== INFORMATION SUPPLIED
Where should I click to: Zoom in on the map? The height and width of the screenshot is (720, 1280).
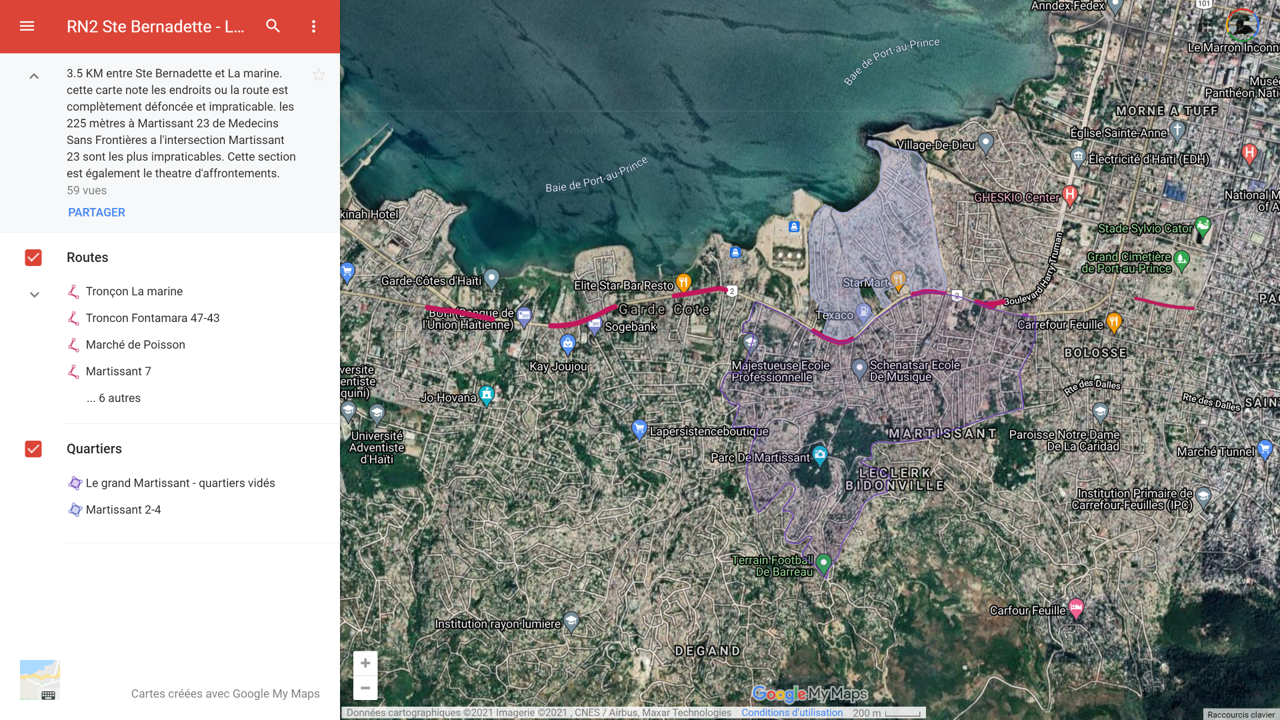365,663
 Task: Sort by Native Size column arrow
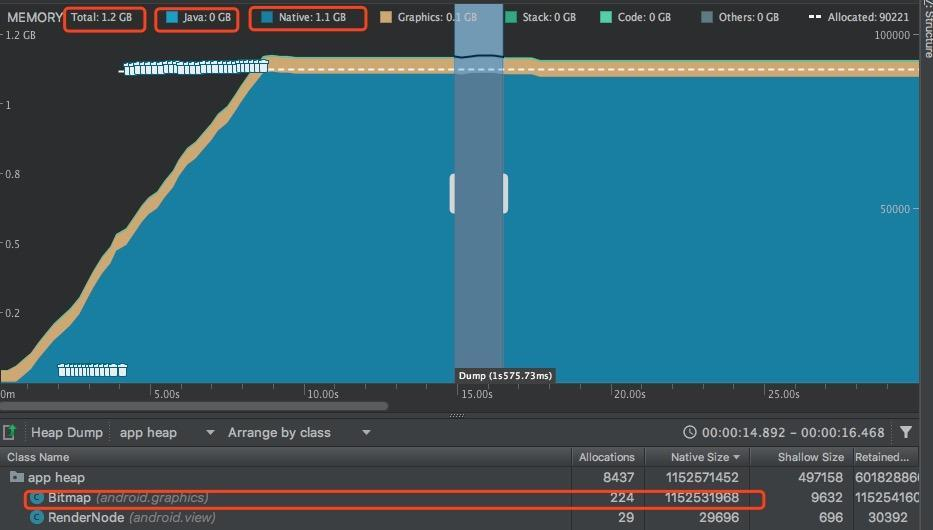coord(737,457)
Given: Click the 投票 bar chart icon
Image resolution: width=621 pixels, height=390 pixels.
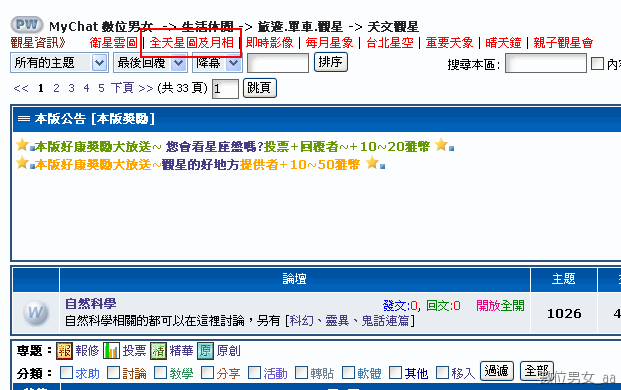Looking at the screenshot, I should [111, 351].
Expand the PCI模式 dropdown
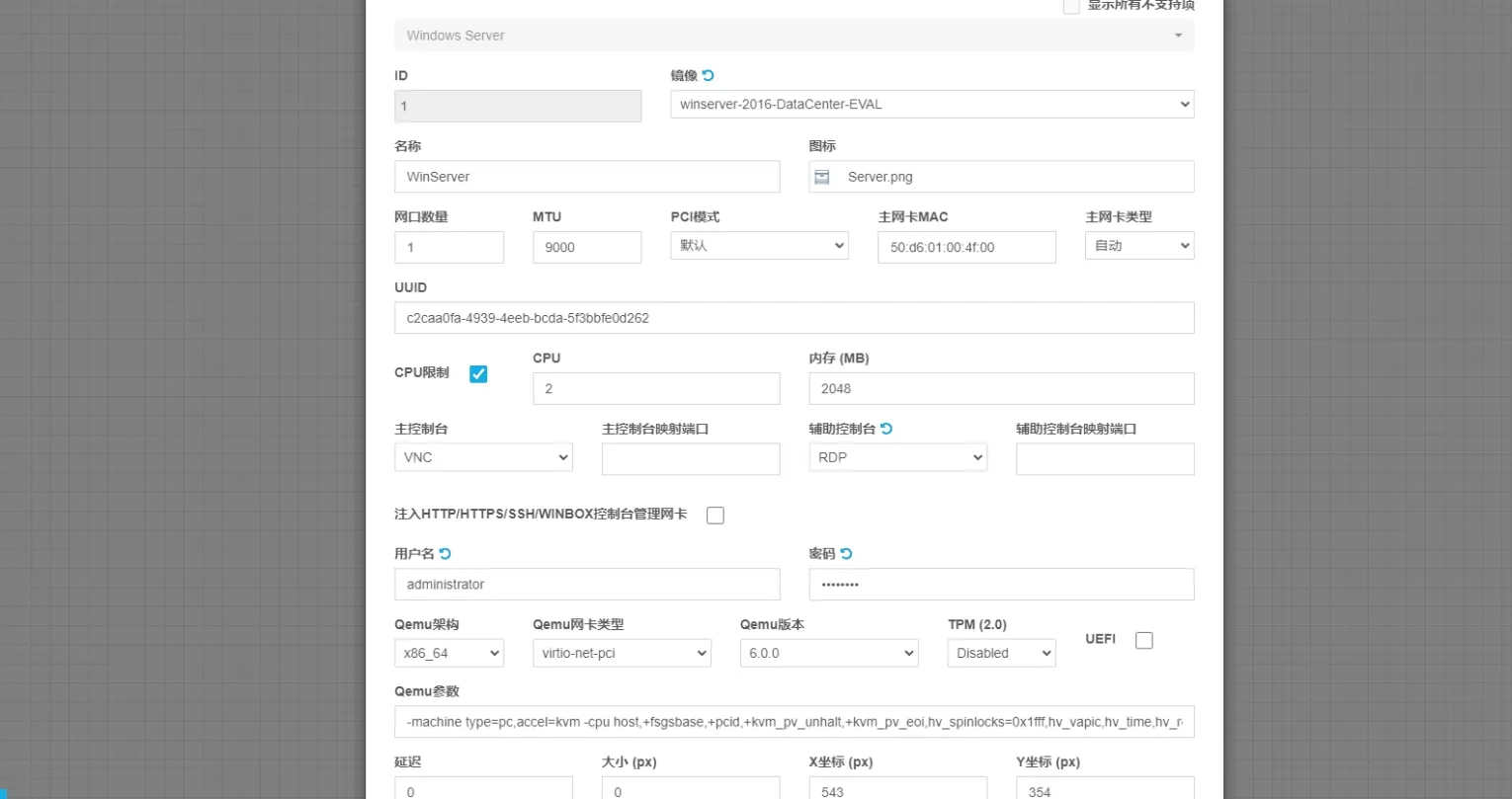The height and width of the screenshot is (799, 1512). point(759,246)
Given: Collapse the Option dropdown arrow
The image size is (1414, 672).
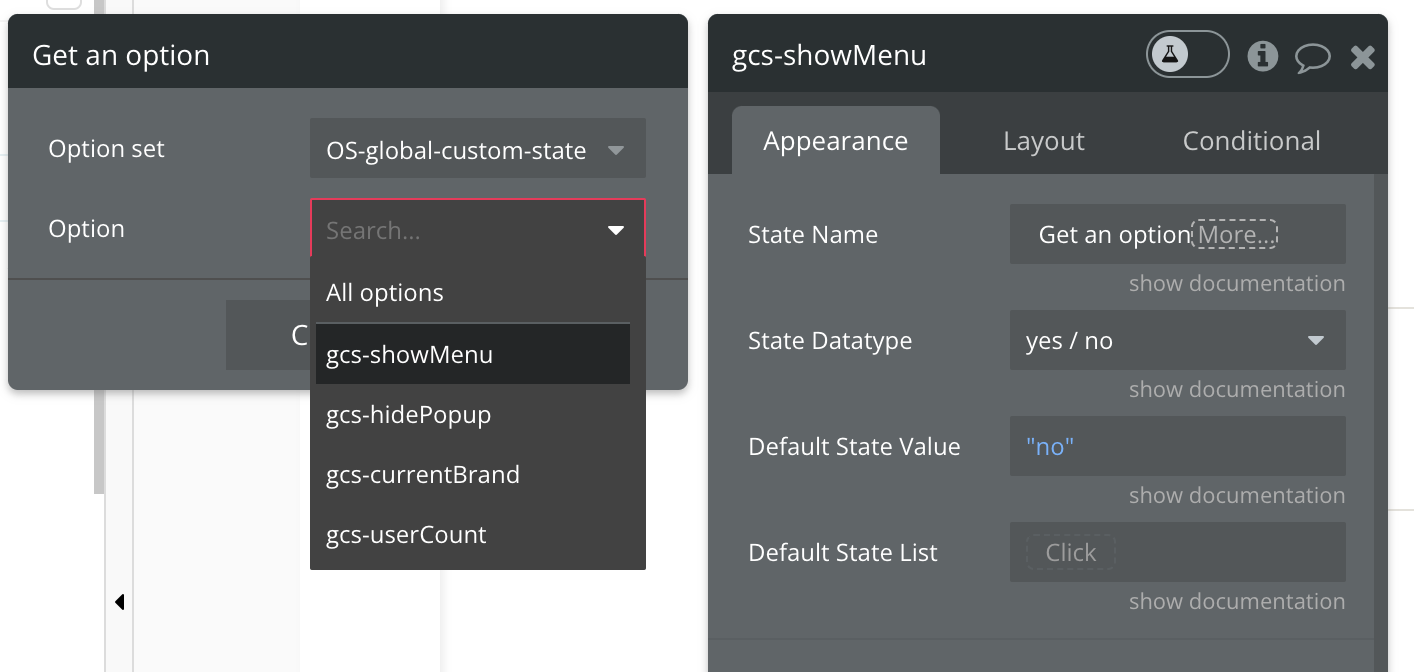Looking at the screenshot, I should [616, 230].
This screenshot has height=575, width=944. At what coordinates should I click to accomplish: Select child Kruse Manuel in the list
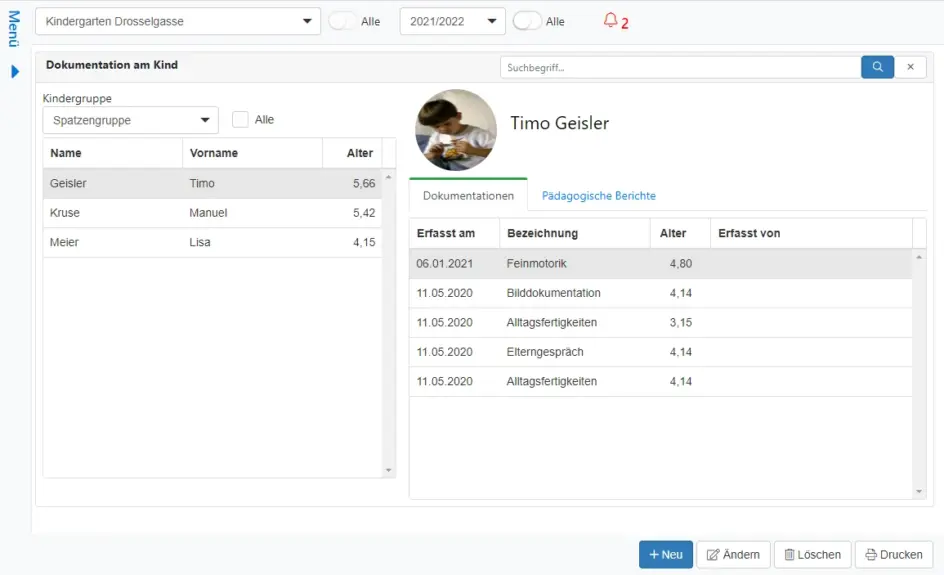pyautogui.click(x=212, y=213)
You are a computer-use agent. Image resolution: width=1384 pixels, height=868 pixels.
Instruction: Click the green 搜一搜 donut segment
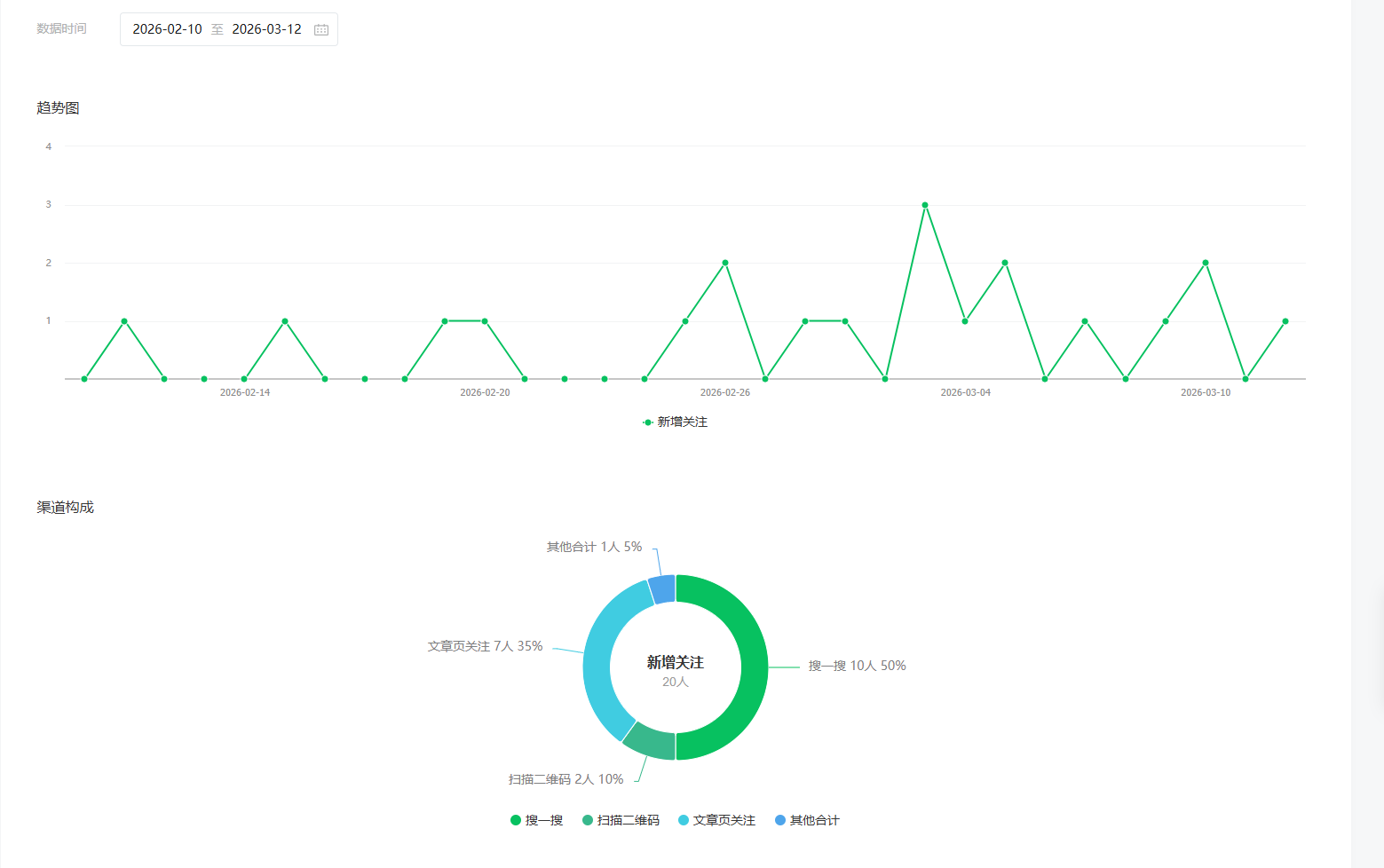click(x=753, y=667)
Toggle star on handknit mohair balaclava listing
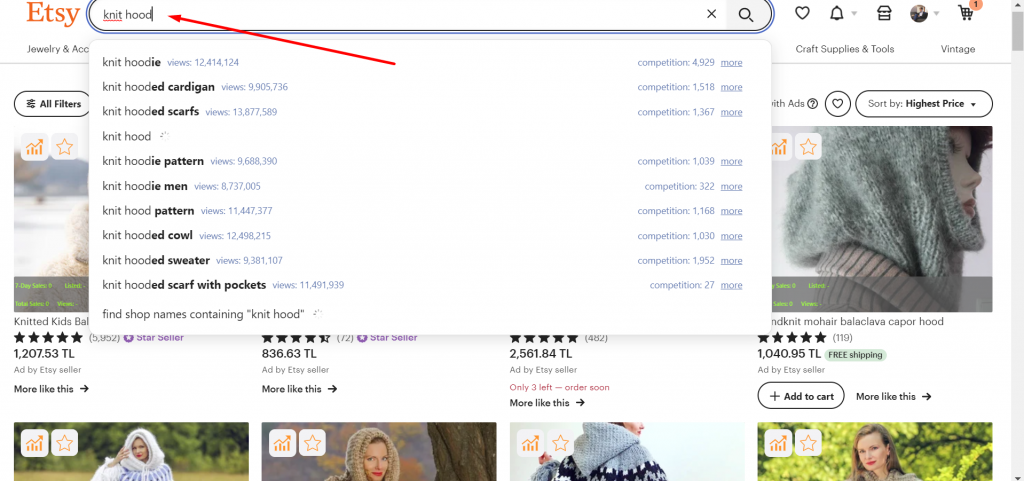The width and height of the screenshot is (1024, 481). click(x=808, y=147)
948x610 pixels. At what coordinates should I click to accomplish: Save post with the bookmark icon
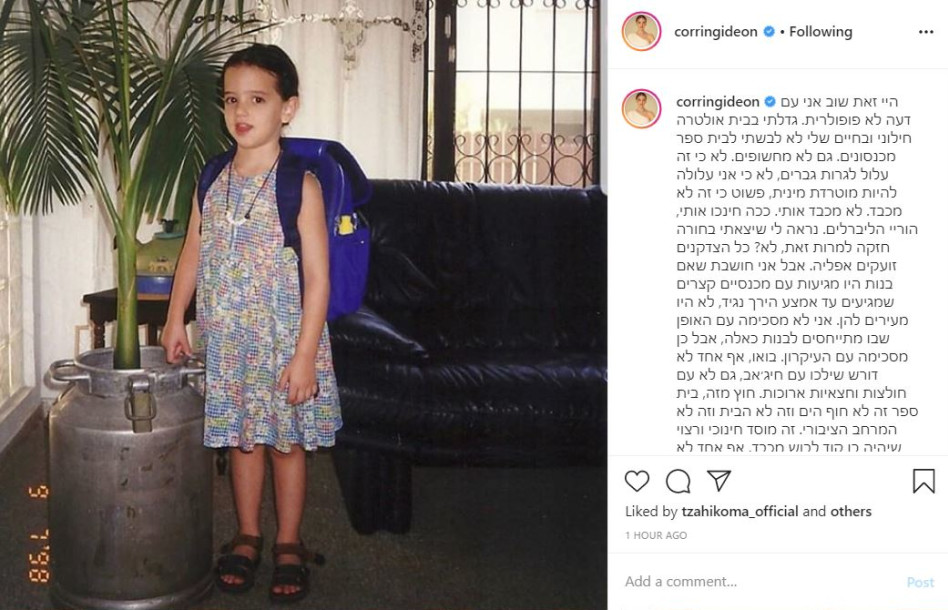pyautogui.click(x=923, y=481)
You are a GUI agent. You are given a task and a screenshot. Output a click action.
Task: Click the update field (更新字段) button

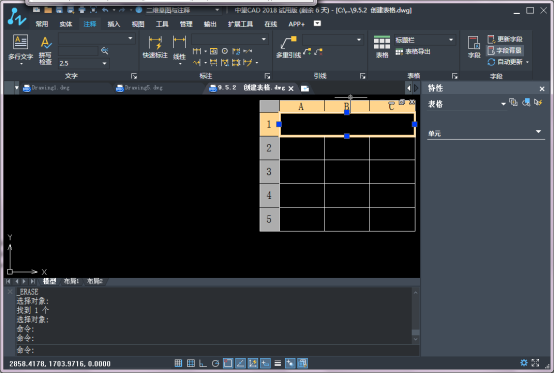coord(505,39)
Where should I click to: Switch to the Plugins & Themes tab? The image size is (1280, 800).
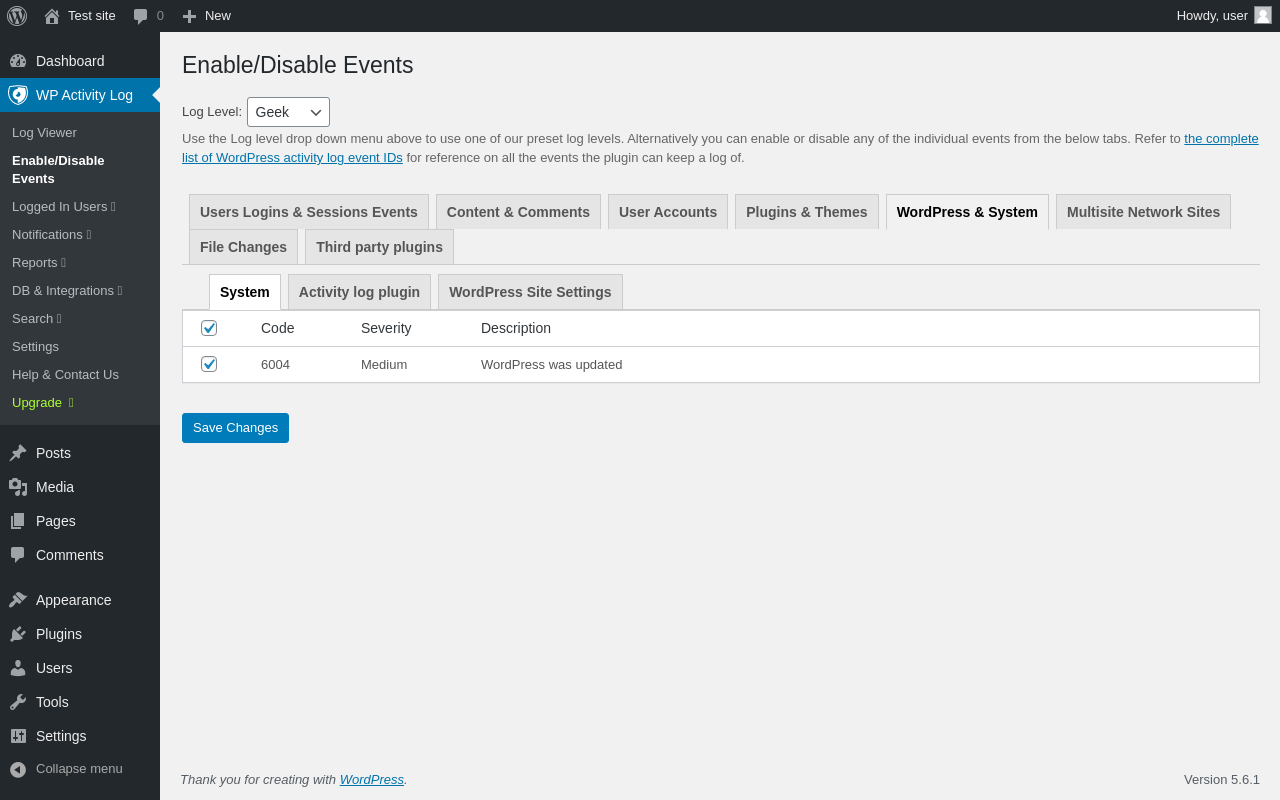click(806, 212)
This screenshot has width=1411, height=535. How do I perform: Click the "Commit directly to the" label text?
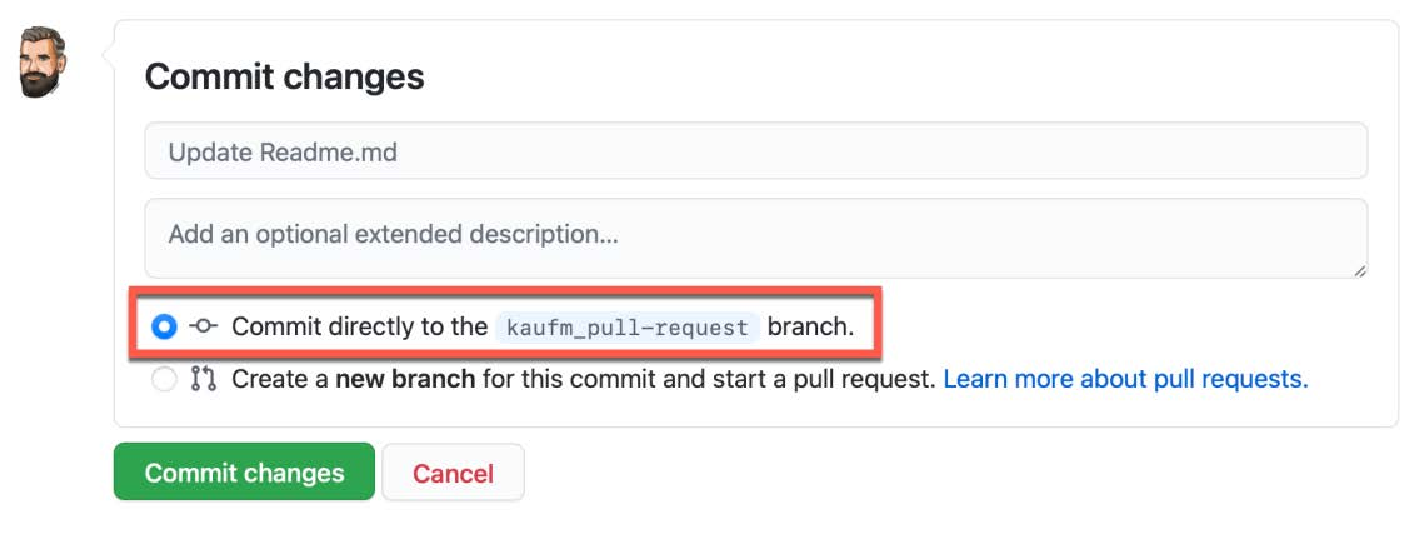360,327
====
● **EXERCISE**:
Retype, word for word, only the lines from the line with "Task: Click the update field (更新字段) button" to the final line of the listing above; the pictures do not belong in the copy.

● **ANSWER BOX**:
Task: Click the update field (更新字段) button

coord(505,39)
Where should I click to: Switch to the Plugins & Themes tab? The image size is (1280, 800).
click(806, 212)
This screenshot has width=1411, height=535. How do I perform: Click the "Commit directly to the" label text?
360,327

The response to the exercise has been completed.